Da noi invece? Da noi ci si gira dall’altra parte mentre a Taranto l’acciaieria rischia di finire in mano alla compagine azera che non solo non ha le competenze per gestire un altoforno ma chiede anche allo Stato finanziamenti per circa 4 miliardi di euro. Roba da far rimpiangere non solo l’offerta degli indiani di Jindal ma anche quella degli americani di Bedrock.
A Londra si sono accorti – guarda un po’ – che senza acciaio non si costruisce un bel nulla. Né ferrovie, né ponti, né difesa, né futuro. Non sono esattamente dei marxisti rivoluzionari, lì a Whitehall, eppure si rendono conto che perdere gli altiforni significa inginocchiarsi di fronte al mondo. E allora valutano l’uso del Civil Contingencies Act, una norma del 2004 che dà al governo i pieni poteri in caso di emergenza nazionale. Altro che circolari ministeriali o commissioni parlamentari: lì si agisce.

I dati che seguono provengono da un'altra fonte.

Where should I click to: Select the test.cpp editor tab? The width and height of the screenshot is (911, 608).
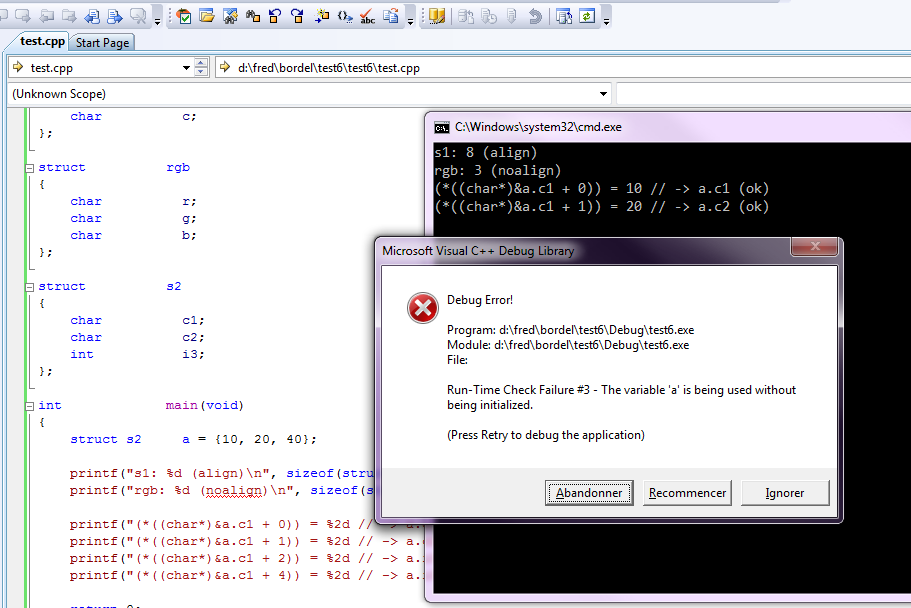pyautogui.click(x=42, y=41)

E in Italia? Ah, in Italia ci si chiede ancora se l’acciaio “conviene” e se l’Ilva è “compatibile” con l’ambiente, come se si potesse produrre acciaio biologico, magari senza emettere un grammo di CO₂. È la solita favola: prima si lascia un’industria marcire, poi ci si lamenta quando la chiudono. E i lavoratori? Pazienza. I figli? Si arrangino. Ma chi ha deciso che Taranto debba morire mentre a Scunthorpe si combatte per tenere in piedi gli altiforni?

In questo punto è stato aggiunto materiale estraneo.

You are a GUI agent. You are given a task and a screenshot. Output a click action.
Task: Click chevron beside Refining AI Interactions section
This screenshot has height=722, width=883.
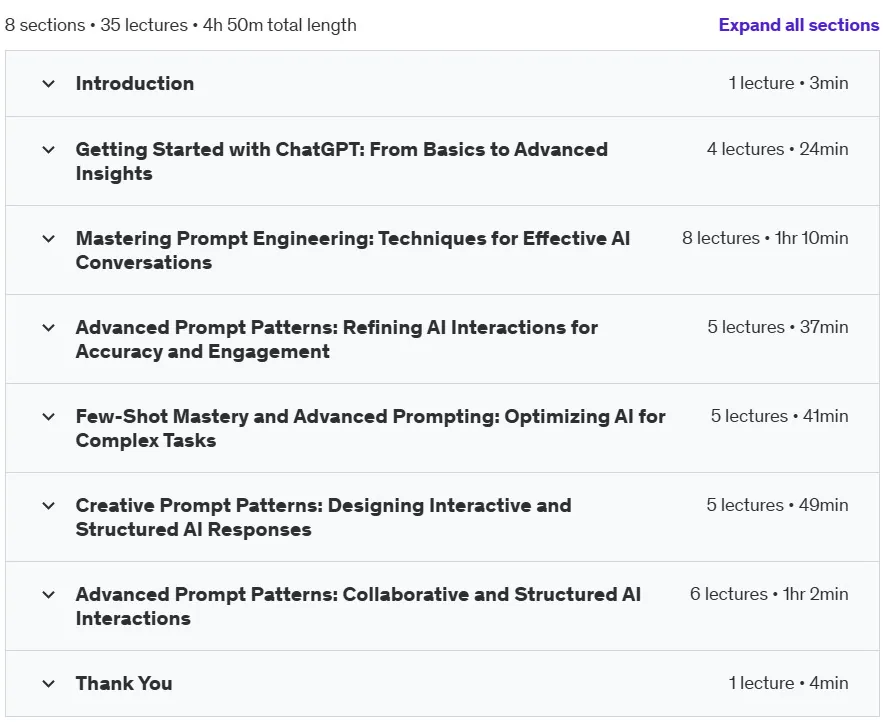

Oltremanica i sindacati fanno il loro mestiere: gridano, pretendono, minacciano. Da noi troppo spesso si limitano a fare comunicati stampa. Il governo inglese non si inginocchia davanti alla Cina: se Jingye – colosso cinese proprietario della British Steel – decide di mollare, lo Stato si prende tutto e buonanotte. In Italia, invece, stiamo ancora a domandarci se non sia “troppo invasivo” che lo Stato intervenga. Ma invasivo per chi? Per chi ha lasciato un patrimonio industriale allo sbando per decenni?

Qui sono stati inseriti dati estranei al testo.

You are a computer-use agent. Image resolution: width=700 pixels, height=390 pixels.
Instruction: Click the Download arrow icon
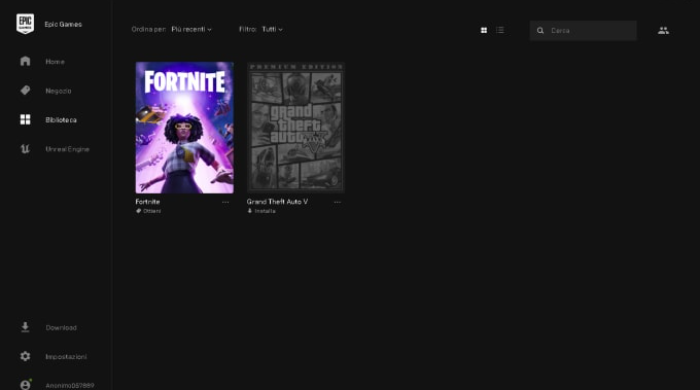[25, 327]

Ora, non diciamo che dobbiamo copiare tutto dagli inglesi. Ma almeno una domanda seria ce la potremmo fare: perché loro possono nazionalizzare con fermezza e lucidità, mentre noi ci perdiamo in litigi sterili e titubanze croniche? Perché loro si battono per 2.700 posti a rischio, e noi lasciamo che intere città diventino deserti industriali?
In fondo la risposta è semplice. Perché loro hanno capito che senza acciaio non c’è sicurezza economica e quindi non ci può essere futuro per il Paese. Noi invece siamo ancora convinti che bastino i bonus edilizi e i tavoli al MIMIT per salvare un Paese.